[[ DATA, beginning ]]

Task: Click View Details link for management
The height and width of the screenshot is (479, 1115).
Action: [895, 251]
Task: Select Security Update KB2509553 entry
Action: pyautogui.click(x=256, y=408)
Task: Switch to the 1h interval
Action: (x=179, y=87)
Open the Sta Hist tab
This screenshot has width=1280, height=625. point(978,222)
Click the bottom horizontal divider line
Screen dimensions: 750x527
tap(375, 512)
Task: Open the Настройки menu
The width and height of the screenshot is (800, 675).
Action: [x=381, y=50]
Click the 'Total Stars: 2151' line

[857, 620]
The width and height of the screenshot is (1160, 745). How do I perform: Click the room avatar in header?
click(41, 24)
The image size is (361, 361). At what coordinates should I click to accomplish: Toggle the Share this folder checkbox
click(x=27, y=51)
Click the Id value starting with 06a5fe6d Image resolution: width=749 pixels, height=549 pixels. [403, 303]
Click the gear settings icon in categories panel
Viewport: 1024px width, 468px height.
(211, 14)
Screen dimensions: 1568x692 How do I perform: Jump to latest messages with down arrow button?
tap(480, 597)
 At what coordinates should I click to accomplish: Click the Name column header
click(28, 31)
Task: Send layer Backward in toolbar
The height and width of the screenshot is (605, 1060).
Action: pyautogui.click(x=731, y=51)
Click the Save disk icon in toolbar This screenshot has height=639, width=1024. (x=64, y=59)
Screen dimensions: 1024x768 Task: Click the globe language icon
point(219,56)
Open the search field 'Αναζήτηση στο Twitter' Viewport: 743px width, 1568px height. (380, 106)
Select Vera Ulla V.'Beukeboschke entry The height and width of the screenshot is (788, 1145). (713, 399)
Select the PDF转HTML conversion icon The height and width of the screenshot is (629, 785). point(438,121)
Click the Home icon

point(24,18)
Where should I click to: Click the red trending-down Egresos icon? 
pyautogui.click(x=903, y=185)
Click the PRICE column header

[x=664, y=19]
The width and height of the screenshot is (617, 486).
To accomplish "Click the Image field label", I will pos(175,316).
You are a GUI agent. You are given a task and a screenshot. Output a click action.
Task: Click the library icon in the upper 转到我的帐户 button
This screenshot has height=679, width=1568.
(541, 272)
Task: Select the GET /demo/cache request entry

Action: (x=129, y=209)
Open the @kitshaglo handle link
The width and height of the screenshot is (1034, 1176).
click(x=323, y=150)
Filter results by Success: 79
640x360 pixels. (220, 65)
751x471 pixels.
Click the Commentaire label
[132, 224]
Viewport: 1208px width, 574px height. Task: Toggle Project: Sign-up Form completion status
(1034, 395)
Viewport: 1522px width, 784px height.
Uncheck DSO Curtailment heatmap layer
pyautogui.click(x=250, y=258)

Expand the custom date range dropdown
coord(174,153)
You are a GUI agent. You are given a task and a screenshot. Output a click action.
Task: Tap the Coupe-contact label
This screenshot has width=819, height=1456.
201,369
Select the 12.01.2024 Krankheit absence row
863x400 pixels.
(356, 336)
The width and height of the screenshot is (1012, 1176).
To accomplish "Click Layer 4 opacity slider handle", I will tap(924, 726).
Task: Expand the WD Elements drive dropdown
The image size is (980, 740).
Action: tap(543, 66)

[[ DATA, end ]]

**WHAT THE TASK ASKS:**
Each entry given above is to be duplicated exactly.

**YOUR SOLUTION:**
Task: Click View Details link for management
The height and width of the screenshot is (479, 1115).
Action: [895, 251]
Task: Select Security Update KB2509553 entry
Action: pyautogui.click(x=256, y=408)
Task: Switch to the 1h interval
Action: (x=179, y=87)
Open the Sta Hist tab
This screenshot has width=1280, height=625. point(978,222)
Click the bottom horizontal divider line
Screen dimensions: 750x527
tap(375, 512)
Task: Open the Настройки menu
The width and height of the screenshot is (800, 675).
Action: [x=381, y=50]
Click the 'Total Stars: 2151' line

[857, 620]
The width and height of the screenshot is (1160, 745). How do I perform: Click the room avatar in header?
click(41, 24)
The image size is (361, 361). At what coordinates should I click to accomplish: Toggle the Share this folder checkbox
click(x=27, y=51)
Click the Id value starting with 06a5fe6d Image resolution: width=749 pixels, height=549 pixels. [403, 303]
Click the gear settings icon in categories panel
Viewport: 1024px width, 468px height.
(211, 14)
Screen dimensions: 1568x692 How do I perform: Jump to latest messages with down arrow button?
tap(480, 597)
 At what coordinates should I click to accomplish: Click the Name column header
click(28, 31)
Task: Send layer Backward in toolbar
The height and width of the screenshot is (605, 1060).
Action: pyautogui.click(x=731, y=51)
Click the Save disk icon in toolbar This screenshot has height=639, width=1024. (x=64, y=59)
Screen dimensions: 1024x768 Task: Click the globe language icon
point(219,56)
Open the search field 'Αναζήτηση στο Twitter' Viewport: 743px width, 1568px height. (380, 106)
Select Vera Ulla V.'Beukeboschke entry The height and width of the screenshot is (788, 1145). (713, 399)
Select the PDF转HTML conversion icon The height and width of the screenshot is (629, 785). point(438,121)
Click the Home icon

point(24,18)
Where should I click to: Click the red trending-down Egresos icon? 
pyautogui.click(x=903, y=185)
Click the PRICE column header

[x=664, y=19]
The width and height of the screenshot is (617, 486).
To accomplish "Click the Image field label", I will pos(175,316).
You are a GUI agent. You are given a task and a screenshot. Output a click action.
Task: Click the library icon in the upper 转到我的帐户 button
This screenshot has height=679, width=1568.
(541, 272)
Task: Select the GET /demo/cache request entry

Action: (x=129, y=209)
Open the @kitshaglo handle link
The width and height of the screenshot is (1034, 1176).
click(x=323, y=150)
Filter results by Success: 79
640x360 pixels. (220, 65)
751x471 pixels.
Click the Commentaire label
[132, 224]
Viewport: 1208px width, 574px height. Task: Toggle Project: Sign-up Form completion status
(1034, 395)
Viewport: 1522px width, 784px height.
Uncheck DSO Curtailment heatmap layer
pyautogui.click(x=250, y=258)

Expand the custom date range dropdown
coord(174,153)
You are a GUI agent. You are given a task and a screenshot. Output a click action.
Task: Tap the Coupe-contact label
This screenshot has width=819, height=1456.
201,369
Select the 12.01.2024 Krankheit absence row
863x400 pixels.
(356, 336)
The width and height of the screenshot is (1012, 1176).
To accomplish "Click Layer 4 opacity slider handle", I will tap(924, 726).
Task: Expand the WD Elements drive dropdown
The image size is (980, 740).
Action: tap(543, 66)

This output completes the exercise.